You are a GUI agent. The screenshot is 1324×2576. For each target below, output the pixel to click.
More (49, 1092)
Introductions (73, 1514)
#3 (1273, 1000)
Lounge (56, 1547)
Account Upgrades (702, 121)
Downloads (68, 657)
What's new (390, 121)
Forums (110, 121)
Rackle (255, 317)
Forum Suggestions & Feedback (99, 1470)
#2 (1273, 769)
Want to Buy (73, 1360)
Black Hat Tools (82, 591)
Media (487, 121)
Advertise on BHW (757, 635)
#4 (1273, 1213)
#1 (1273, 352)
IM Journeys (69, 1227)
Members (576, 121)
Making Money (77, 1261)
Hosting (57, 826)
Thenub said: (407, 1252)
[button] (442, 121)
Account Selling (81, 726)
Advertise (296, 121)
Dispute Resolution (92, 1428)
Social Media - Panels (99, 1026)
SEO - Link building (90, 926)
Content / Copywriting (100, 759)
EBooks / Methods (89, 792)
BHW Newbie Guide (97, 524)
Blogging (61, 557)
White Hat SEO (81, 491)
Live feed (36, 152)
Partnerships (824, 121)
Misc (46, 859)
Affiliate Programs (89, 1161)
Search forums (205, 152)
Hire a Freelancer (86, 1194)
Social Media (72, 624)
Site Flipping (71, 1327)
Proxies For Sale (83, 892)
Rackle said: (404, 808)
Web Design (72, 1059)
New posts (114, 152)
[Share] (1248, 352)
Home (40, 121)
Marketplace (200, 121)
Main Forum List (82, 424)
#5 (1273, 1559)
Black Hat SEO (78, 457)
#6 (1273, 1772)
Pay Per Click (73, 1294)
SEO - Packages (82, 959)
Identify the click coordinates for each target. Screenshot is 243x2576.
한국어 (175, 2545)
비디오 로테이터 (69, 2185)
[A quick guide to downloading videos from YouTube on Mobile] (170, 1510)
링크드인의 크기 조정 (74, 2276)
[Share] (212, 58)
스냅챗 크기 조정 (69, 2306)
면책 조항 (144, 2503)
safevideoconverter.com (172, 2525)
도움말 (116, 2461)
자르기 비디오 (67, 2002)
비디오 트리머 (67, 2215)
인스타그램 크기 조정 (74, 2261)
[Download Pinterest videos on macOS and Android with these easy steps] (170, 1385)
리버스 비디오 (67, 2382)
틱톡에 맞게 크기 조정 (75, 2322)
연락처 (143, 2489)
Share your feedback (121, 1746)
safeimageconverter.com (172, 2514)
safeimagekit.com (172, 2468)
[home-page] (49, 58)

§ Task to carry out: All entries must be printed exactly, with nothing omitted.

§ Output below:
You are a GUI agent. The screenshot is 1324×2576. For each target below, output the pixel to click.
More (49, 1092)
Introductions (73, 1514)
#3 (1273, 1000)
Lounge (56, 1547)
Account Upgrades (702, 121)
Downloads (68, 657)
What's new (390, 121)
Forums (110, 121)
Rackle (255, 317)
Forum Suggestions & Feedback (99, 1470)
#2 (1273, 769)
Want to Buy (73, 1360)
Black Hat Tools (82, 591)
Media (487, 121)
Advertise on BHW (757, 635)
#4 (1273, 1213)
#1 (1273, 352)
IM Journeys (69, 1227)
Members (576, 121)
Making Money (77, 1261)
Hosting (57, 826)
Thenub said: (407, 1252)
[button] (442, 121)
Account Selling (81, 726)
Advertise (296, 121)
Dispute Resolution (92, 1428)
Social Media - Panels (99, 1026)
SEO - Link building (90, 926)
Content / Copywriting (100, 759)
EBooks / Methods (89, 792)
BHW Newbie Guide (97, 524)
Blogging (61, 557)
White Hat SEO (81, 491)
Live feed (36, 152)
Partnerships (824, 121)
Misc (46, 859)
Affiliate Programs (89, 1161)
Search forums (205, 152)
Hire a Freelancer (86, 1194)
Social Media (72, 624)
Site Flipping (71, 1327)
Proxies For Sale (83, 892)
Rackle said: (404, 808)
Web Design (72, 1059)
New posts (114, 152)
[Share] (1248, 352)
Home (40, 121)
Marketplace (200, 121)
Main Forum List (82, 424)
#5 (1273, 1559)
Black Hat SEO (78, 457)
#6 (1273, 1772)
Pay Per Click (73, 1294)
SEO - Packages (82, 959)
Identify the click coordinates for each target. Screenshot is 243x2576.
한국어 (175, 2545)
비디오 로테이터 (69, 2185)
[A quick guide to downloading videos from YouTube on Mobile] (170, 1510)
링크드인의 크기 조정 (74, 2276)
[Share] (212, 58)
스냅챗 크기 조정 (69, 2306)
면책 조항 (144, 2503)
safevideoconverter.com (172, 2525)
도움말 (116, 2461)
자르기 비디오 (67, 2002)
비디오 트리머 (67, 2215)
인스타그램 크기 조정 (74, 2261)
[Download Pinterest videos on macOS and Android with these easy steps] (170, 1385)
리버스 비디오 (67, 2382)
틱톡에 맞게 크기 조정 (75, 2322)
연락처 (143, 2489)
Share your feedback (121, 1746)
safeimageconverter.com (172, 2514)
safeimagekit.com (172, 2468)
[home-page] (49, 58)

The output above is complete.